É impressionante a capacidade de resistência do deputado Eduardo Cunha (PMDB-RJ), presidente afastado da Câmara Federal. Alvo de um processo de cassação do seu mandato no Conselho de Ética da Casa, o parlamentar segue manobrando para conseguir permanecer no cargo. É um triste espetáculo da política brasileira, que não cabe mais no atual momento do país. A população não suporta mais trapaças e manipulações de agentes públicos claramente envolvidos em negociatas e suspeitas de corrupção.

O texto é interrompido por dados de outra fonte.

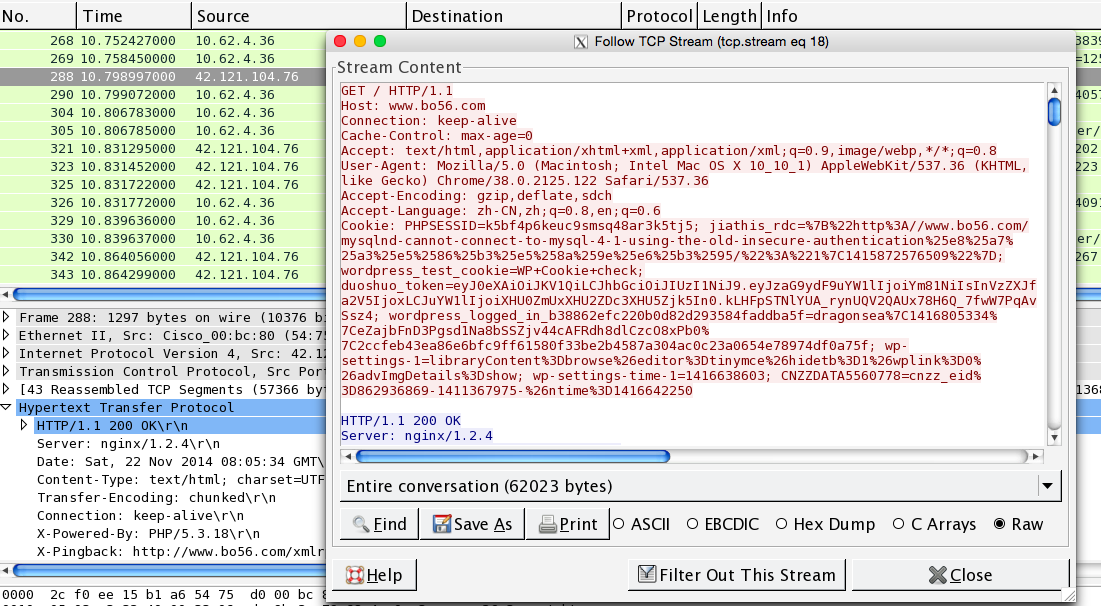Click the yellow minimize dot of dialog
The image size is (1101, 606).
359,42
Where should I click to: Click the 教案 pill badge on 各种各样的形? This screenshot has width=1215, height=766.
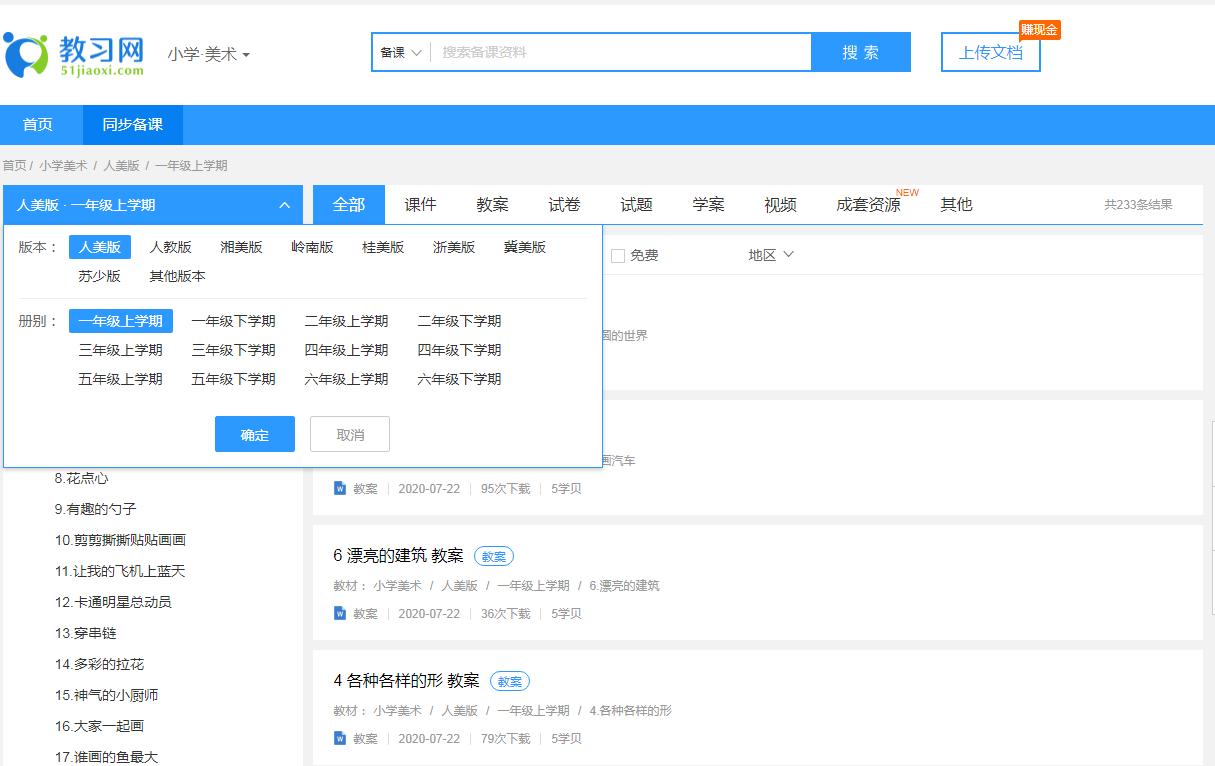click(510, 681)
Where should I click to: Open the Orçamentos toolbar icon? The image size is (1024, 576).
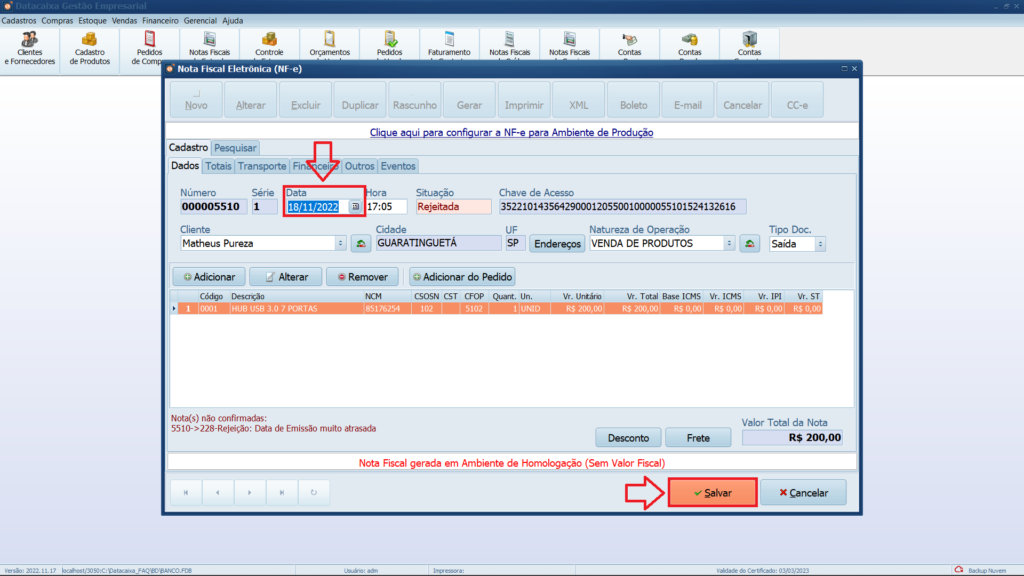tap(329, 45)
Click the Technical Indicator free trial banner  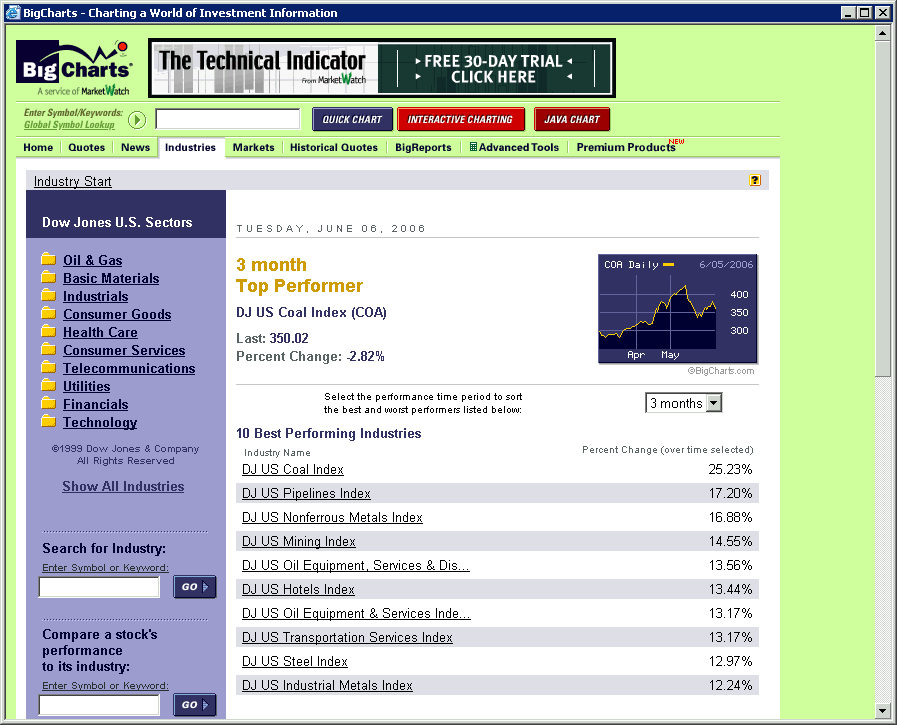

O processo contra Eduardo Cunha é o mais longo da história da Câmara Federal. O político controla um grande número de políticos na Casa e consegue, por meio de artifícios nebulosos, postergar a votação do pedido de cassação. Cunha é acusado de ter mentido aos seus pares na CPI da Petrobras ao negar a posse de contas no exterior, mais precisamente na Suíça. O deputado carioca é alvo de várias delações e já é réu no Supremo Tribunal Federal (STF). Por esse motivo, foi afastado da presidência da Câmara e teve seu mandato suspenso, mas, mesmo assim, continua dando as cartas em Brasília. É constrangedor para todo o país, menos, ao que parece, para uma grande parcela da Câmara dos Deputados.
Nesta semana, a mais recente manobra. O presidente interino da Câmara, Waldir Maranhão (PP-MA), solicitou uma mudança nas regras do processo de quebra de decoro para buscar preservar Cunha. Maranhão é afiliado político do parlamentar carioca. É o mesmo que tentou anular a votação do processo de impeachment da presidente afastada Dilma Rousseff (PT), numa patética manobra que não foi levada adiante e mostrou o seu perfil nada ético - para não dizer outra coisa.
Anteontem, o deputado federal Marcos Rogério (DEM-RO), relator do processo contra Cunha, pediu a cassação do parlamentar. Ele apontou uma série de “práticas ilícitas” para justificar o seu parecer. Até a votação, no entanto, ainda há um longo processo pela frente.
A situação de Cunha é insustentável. A aversão ao político é praticamente unânime entre a população. É uma figura política que os brasileiros não suportam mais enxergar diariamente nos noticiários, comandando votações e emanando poder. Um parlamentar que manipula e usa métodos escusos, sem contar as graves suspeitas de recebimento de propinas.
Essas blindagens a Cunha constrangem a todos. A Câmara não tem outra saída a não ser cassar o seu mandato. É preciso dar um basta definitivo a essa situação vergonhosa, que gera indignação e afronta os cidadãos que esperam mudanças e um pouco mais de ética.